A Caribbean Mystery is a 1983 American made-for-television mystery film based on the 1964 Agatha Christie novel A Caribbean Mystery and starring Helen Hayes as Miss Marple.

Cast
Helen Hayes as Miss Jane Marple
Barnard Hughes as Mr Rafiel
Jameson Parker as Tim Kendall
Season Hubley as Molly Kendall
Swoosie Kurtz as Ruth Walter
Cassie Yates as Lucky Dyson
Stephen Macht as Greg Dyson
Zakes Mokae as Captain Daventry
Beth Howland as Evelyn Hillingdon
Maurice Evans as Major Geoffrey Palgrave
Lynne Moody as Victoria Johnson
George Innes as Edward Hillingdon
Brock Peters as Dr Graham

Production
Stan Margulies had the rights to eight Christie books. He made a TV movie of Christie's Murder Is Easy. It was a success and the Christie estate liked it, enabling him to get the rights to Caribbean Mystery. He made it around the time of another Christie adaptation, Sparkling Cyanide. Marguiles had to update the stories to the present day because he was unable to do period pieces on a TV movie budget. Because the films were made for American TV, he also insisted on the freedom to cast at least one American actor in the cast.

Marguiles offered Hayes the part of Marple after using her in Murder Is Easy. Hayes said she turned down the role at first because she "adored" the character of Marple "and I didn't want to follow Margaret Rutherford... I can't be that funny."

Filming
The film was shot in Santa Barbara. Hayes said "a lot of things were against us. Like frigid cold and rain every day. We worked indoors while it poured and poured, and when it stopped, we tried to make it look like the tropics. I was wearing light clothes over thermal underwear."
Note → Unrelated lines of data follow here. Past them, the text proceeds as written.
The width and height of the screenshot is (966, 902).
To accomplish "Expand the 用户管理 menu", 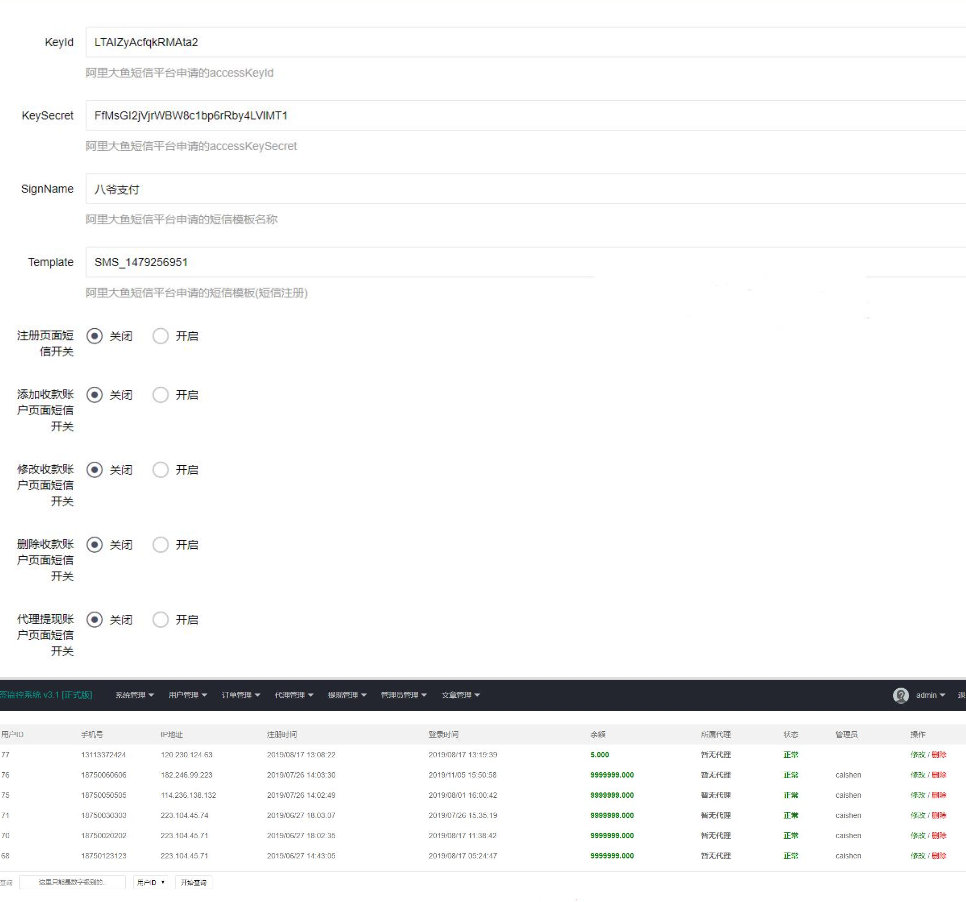I will [187, 695].
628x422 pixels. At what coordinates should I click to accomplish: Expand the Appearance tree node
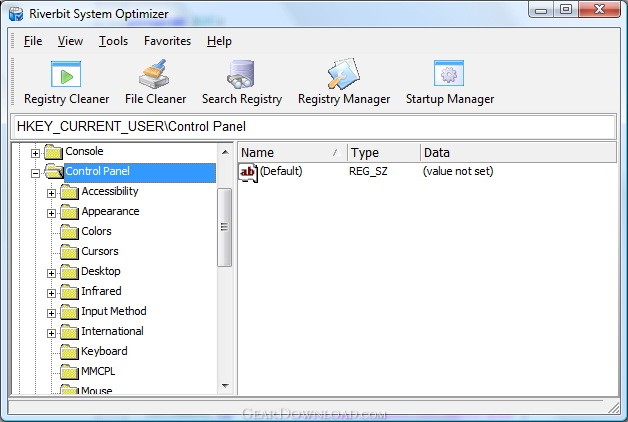(x=52, y=212)
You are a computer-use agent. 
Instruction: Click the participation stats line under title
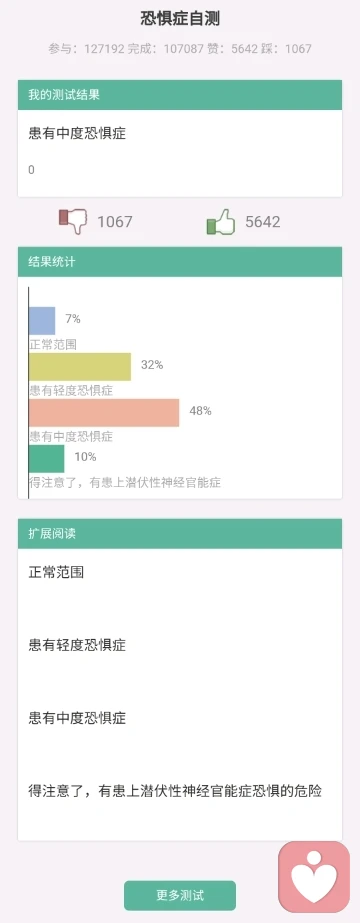coord(180,49)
Hayes found the dialogue for Marple difficult. "She has all the summing up, all the exposition. All those lines! I told the producer... 'I can't learn all that stuff.' One of the nice parts about being a star is that the lesser-paid actors have to do the exposition. I haven't done exposition for 50 years."

Reception
The New York Times said the film "has its engaging moments, thanks primarily to an exceptionally good cast."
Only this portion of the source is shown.